I must admit that I am beginning to long for newspapers again…the paper-kind for those who may be questioning what I mean.
I feel this way because somewhere between the onset of online news and today, we reached and exceeded the tipping point specific to the amount of advertising that invades our reading space. 

No longer is it an enjoyable experience or even convenient to get one’s news from online sources as too many have buried themselves and their readers in pop-ups, slide shows, and blinking banners.  To add to it, much of today’s advertising resembles news stories, themselves, forcing readers to take considerable time to discern what is “real” and what is pure “solicitation.”
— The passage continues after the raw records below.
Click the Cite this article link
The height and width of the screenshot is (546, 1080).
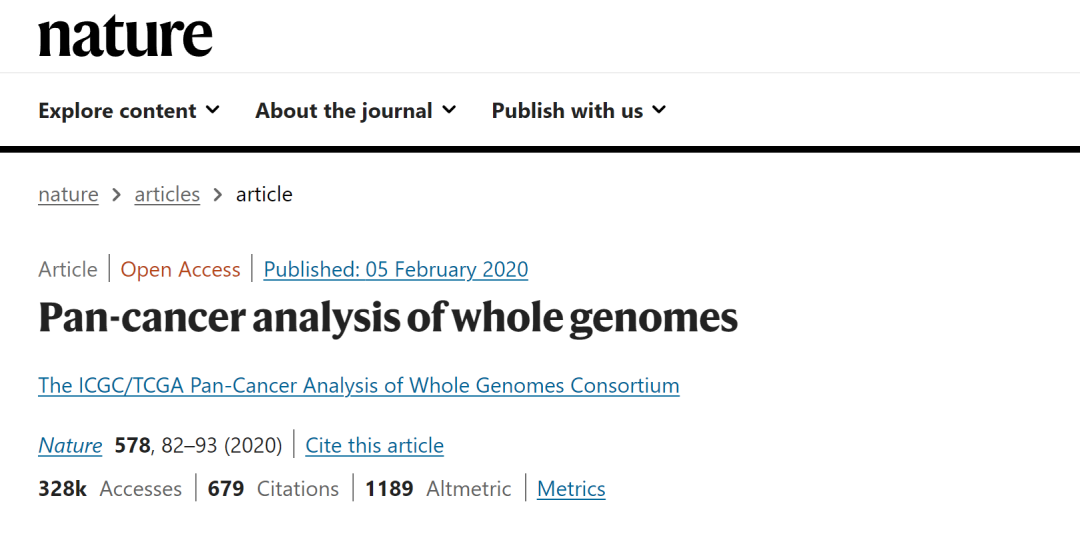pyautogui.click(x=375, y=445)
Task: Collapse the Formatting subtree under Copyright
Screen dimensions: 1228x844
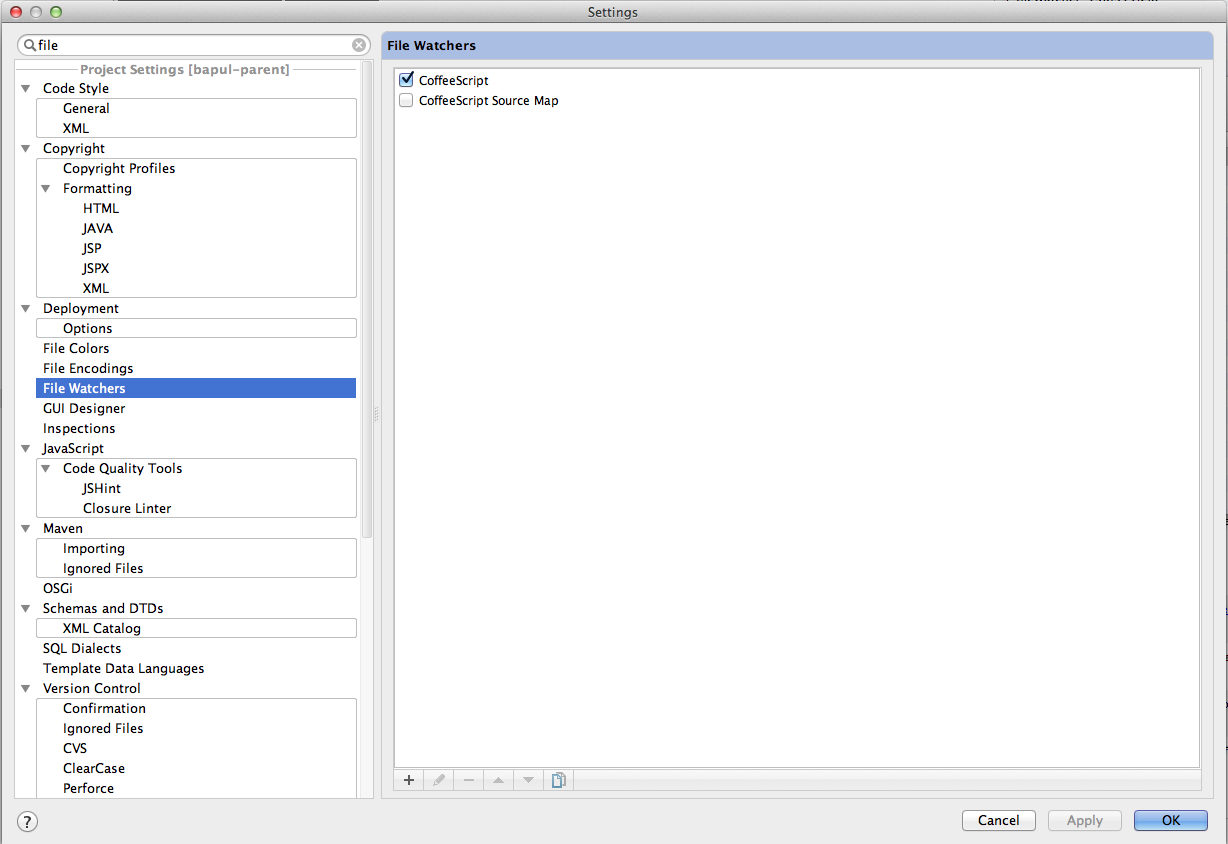Action: click(46, 189)
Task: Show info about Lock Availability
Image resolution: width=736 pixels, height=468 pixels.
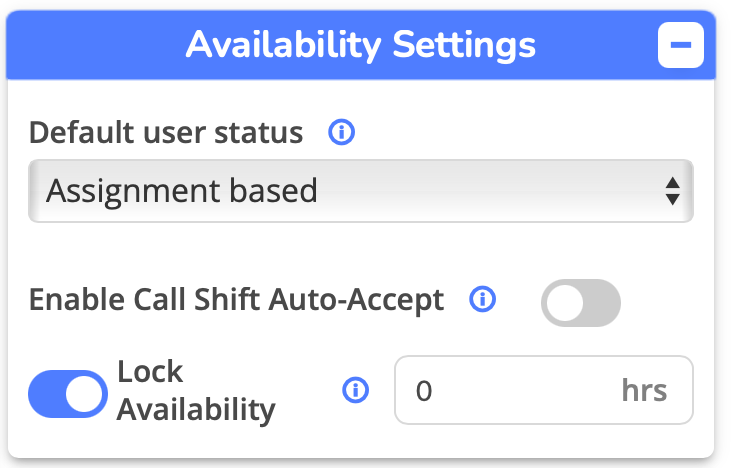Action: 355,390
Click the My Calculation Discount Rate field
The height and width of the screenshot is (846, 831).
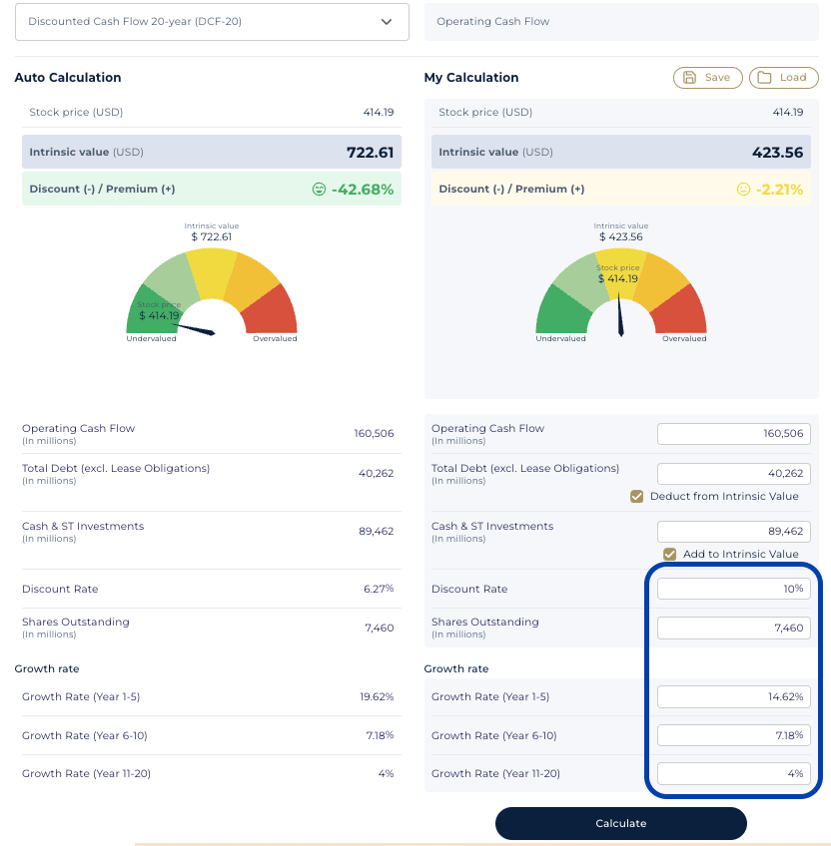[x=733, y=589]
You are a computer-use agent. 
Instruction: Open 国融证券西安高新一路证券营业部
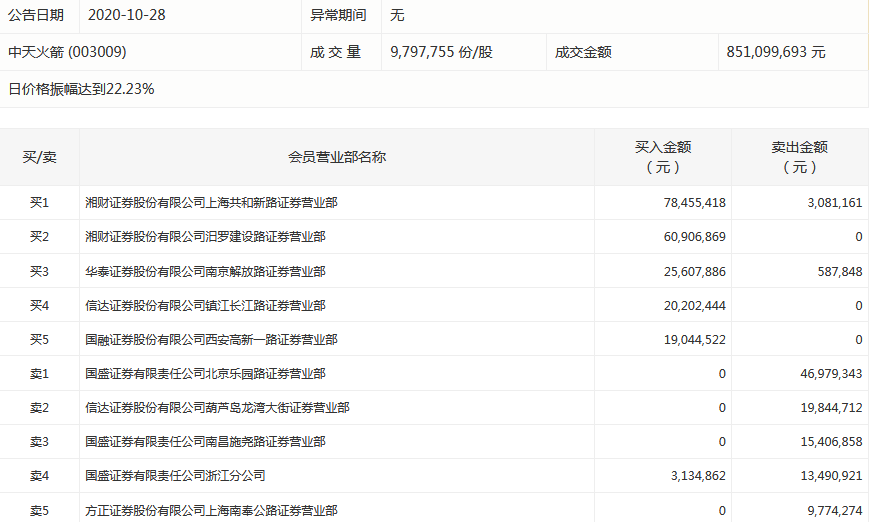point(211,340)
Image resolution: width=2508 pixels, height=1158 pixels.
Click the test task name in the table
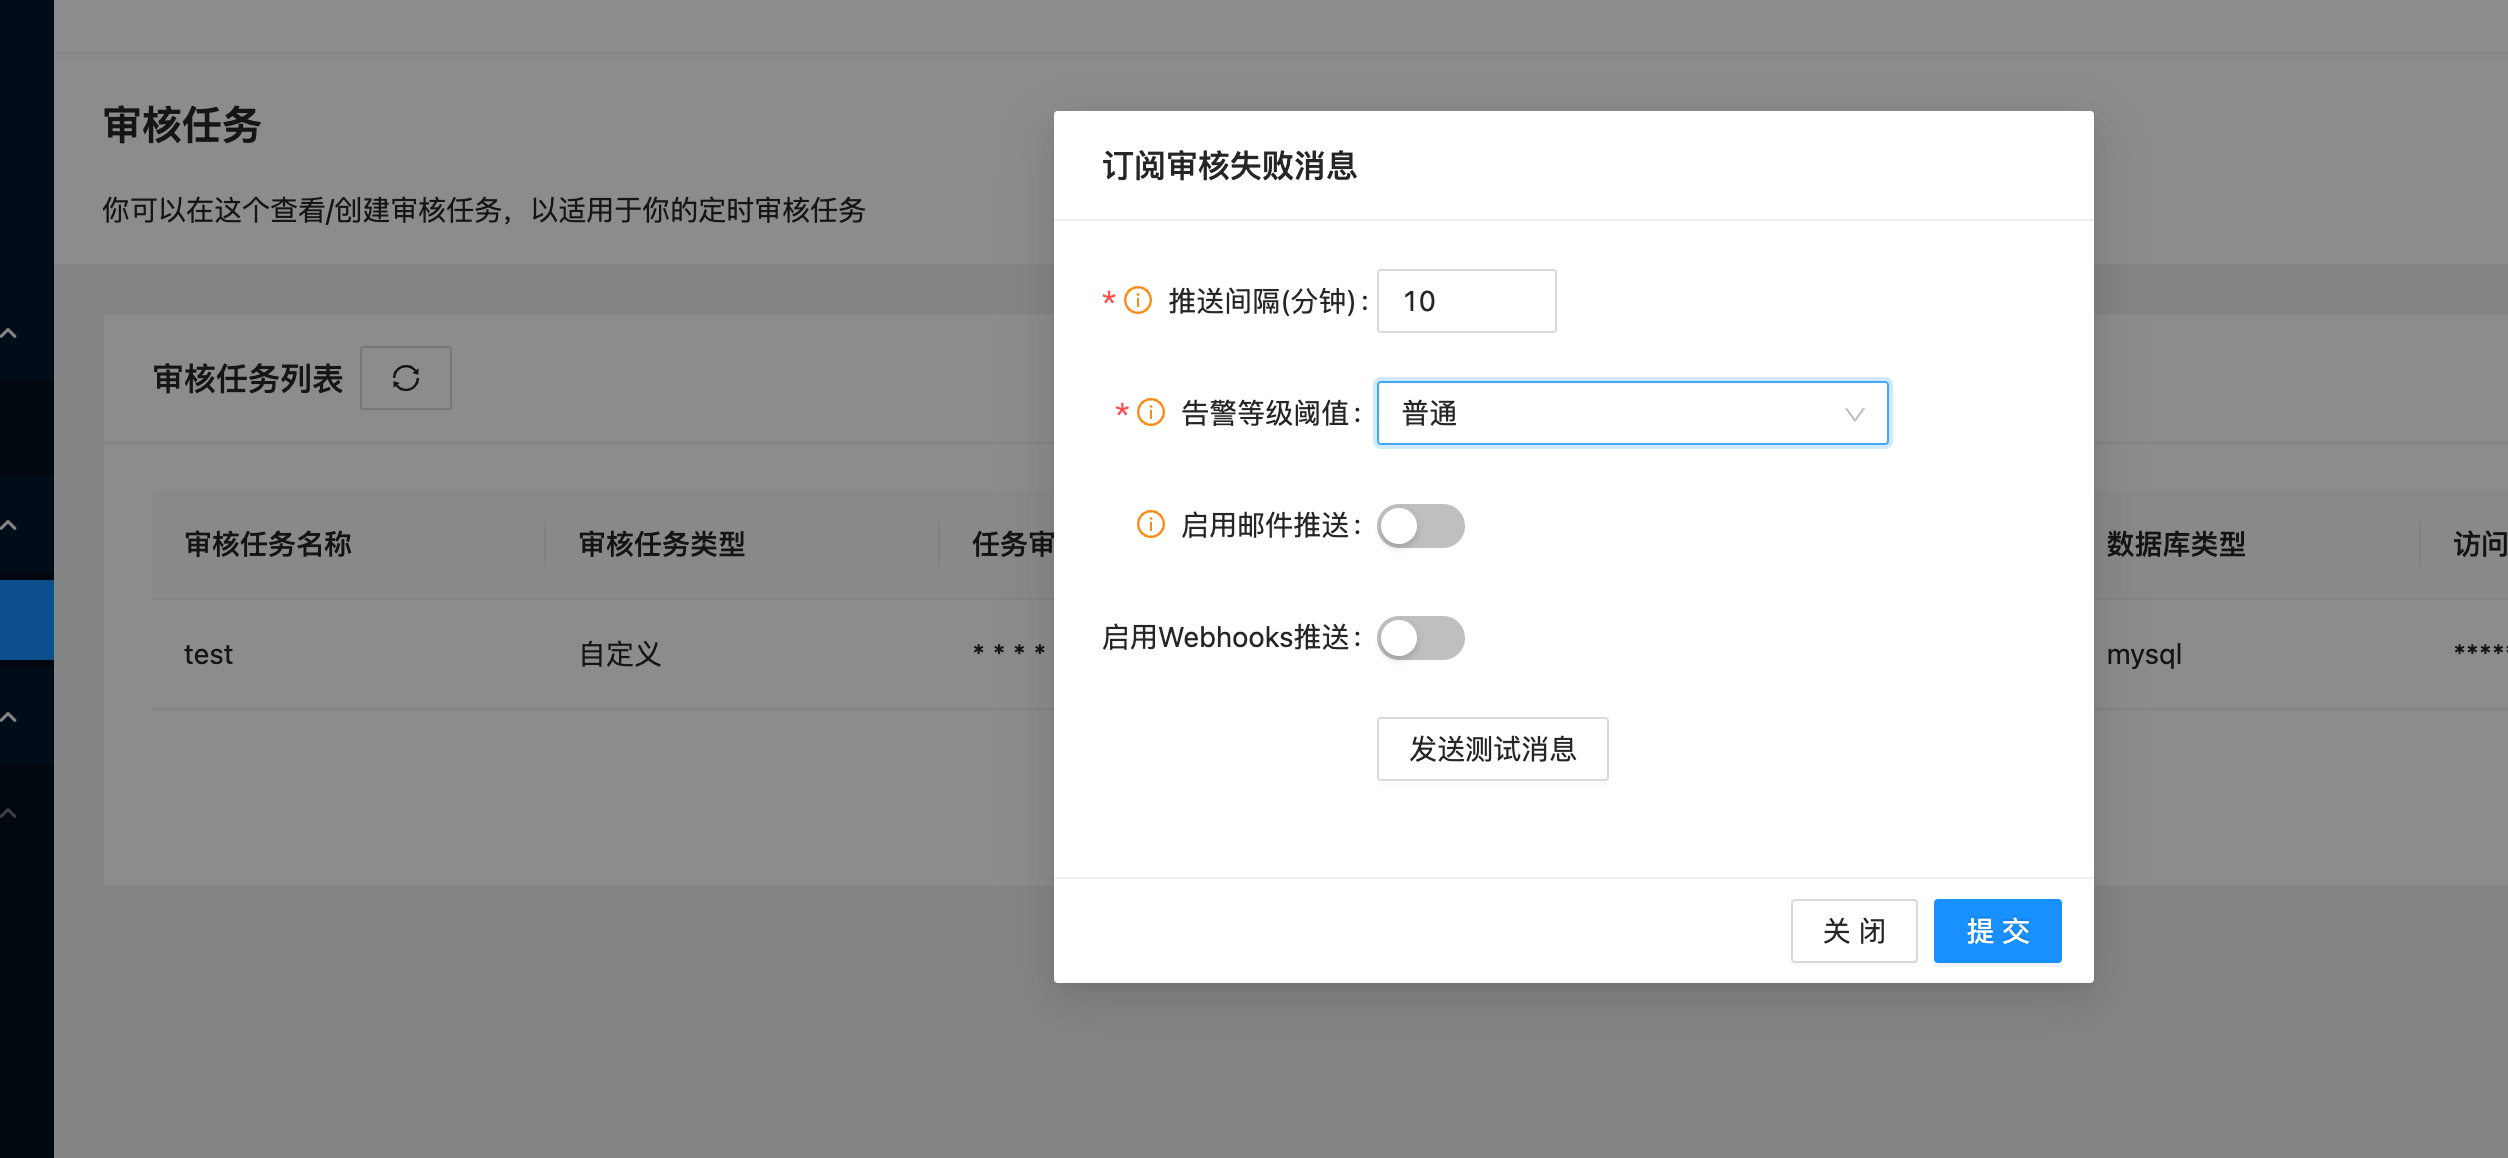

It’s a new norm that is “over the top” in scale, in my opinion.  It devalues the reader as well as so many writers who put their “heart and soul” into articles that go unread due to the barriers faulty advertising efforts place between their audiences and their work.  No doubt, funding is required to keep these enterprises going but there is a difference between enough and too much (with too much leading to the loss of your audience to other sites that understand that balance much better than you).

I  am not alone in my frustration nor thinking on the matter.  The complaints are mounting from countless readers no longer content with the direction online advertising is going nor how it makes them feel as the online consumer. 

The advertising assault needs to end, traded in for a balance that respects readers while allowing online businesses and their advertisers to continue in a way (more modest, perhaps) that will only benefit them in the long run.  

I, daresay, moments like the one pictured above are becoming all too common for many eager to sit with their coffees, eat their croissants, and ingest their morning take on the world via online sources.  

It is a problem that is very real, very insulting to the audience, and inviting of a necessary solution that just may pave the way to the extinction for sites that don’t adjust their ways appropriately.

Remember, we all know of institutions who forgot what they were doing along the way.  First, they buried their clientele.  Then, they buried themselves.